SUPPLIED TEXT >>
----

# Next
<div class="pills-container">
<span class="pill">Last Updated: April 3, 2026</span>
</div>
## The next five years
When people ask me what the next 3-5 years look like for me, they almost usually want an answer like "In 5 years, I want to be a lawyer" or "In 5 years, I want to be in a more managerial role." I feel uneasy answering that. I don't believe in job titles, and I'm more comfortable looking into the gravity of the contribution.
In 5 years, I want to be doing the most impactful work I *can*. That would mean working on projects or products that affects people's lives at scale (and ideally for the better). Right now, since I'm staying in the Philippines, [the obvious thing](https://www.lesswrong.com/posts/Zpqhds4dmLaBwTcnp/trying-the-obvious-thing) would be to work in policy reforms.[^1] If I end up moving to an AI hub, then the next best thing would be transitioning to multi-agent safety research or doing [more work in technical AI governance](https://cdn.governance.ai/Open_Problems_in_Technical_AI_Governance.pdf). Recently, I've also considered [working on middle power governance](https://forum.effectivealtruism.org/posts/qo8CmZeCAJRweesMf/middle-powers-in-ai-governance-potential-paths-to-impact-and) (especially in [[#Middle power governance (especially in Asia)|Asia]]) since it seems to be highly neglected, important, and very tractable given my background.

----

RAW DATA >>
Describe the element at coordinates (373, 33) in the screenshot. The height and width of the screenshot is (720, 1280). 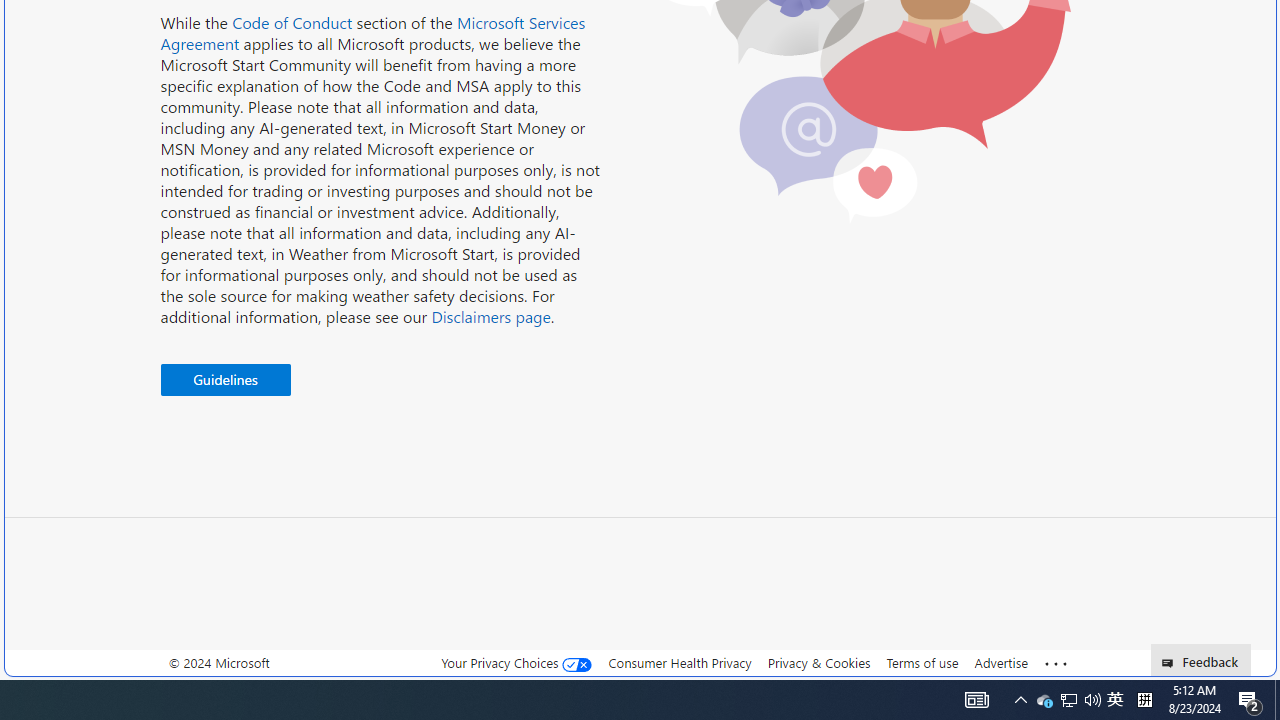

----

GIVEN TASK A >> From the page about the next five years, list every kind of work the writer names as a possible path forward.
GIVEN TASK B >> Carry the page about the next five years forward from its final sentence.

TASK RESPONSE A >>
- Policy reforms
- Multi-agent safety research
- Technical AI governance
- Middle power governance, especially in Asia

TASK RESPONSE B >>
Now, these high-impact domains are also high-trust. To even be taken seriously among these circles, I need to build both **credibility** and **capability**. If I want downstream impact, I need upstream positioning. Thus, my near-term focus is to **spend the next 2-3 years building the career capital and depth in my AI safety work, and hopefully position myself to lead in my chosen niche**.[^2]
## Bets worth taking
I enumerate here some questions and ideas I think are worth validating (even. by others). This is a living document. The things written here reflects my current thinking. If you are interested in working on any of these ideas, notify me on [LinkedIn](https://www.linkedin.com/in/llenzl/).
**A very important note:** I could be wrong about certain assumptions, as [[Ethos#Mistakes I've made|I've been wrong countless of times before]]. Note that I have not done a comprehensive literature for some of these so it would be good to check the existing literature before starting work on any of them.
### Science of agentic evaluations
I'm particularly interested in looking into the [ecological validity](https://en.wikipedia.org/wiki/Ecological_validity) and [construct validity](https://en.wikipedia.org/wiki/Construct_validity) of eval setups to make them more reproducible.
- **Developing multi-agent and multi-objective evals for both capabilities and alignment.** I did some [initial work](https://docs.google.com/presentation/d/1ePaTc4qq4Ec8eZQV-V4Ev1NfK5x-Ky3P8JmpwA2XDp0/edit?usp=sharing) on this in [AI Safety Camp 10](https://www.aisafety.camp/). I think this line of work is generally underdeveloped compared to single-agent benchmarks. We don't know much about how multi-agent or multi-objective systems align, but we also don't know much how they even develop certain capabilities since behaviors become emergent in these settings.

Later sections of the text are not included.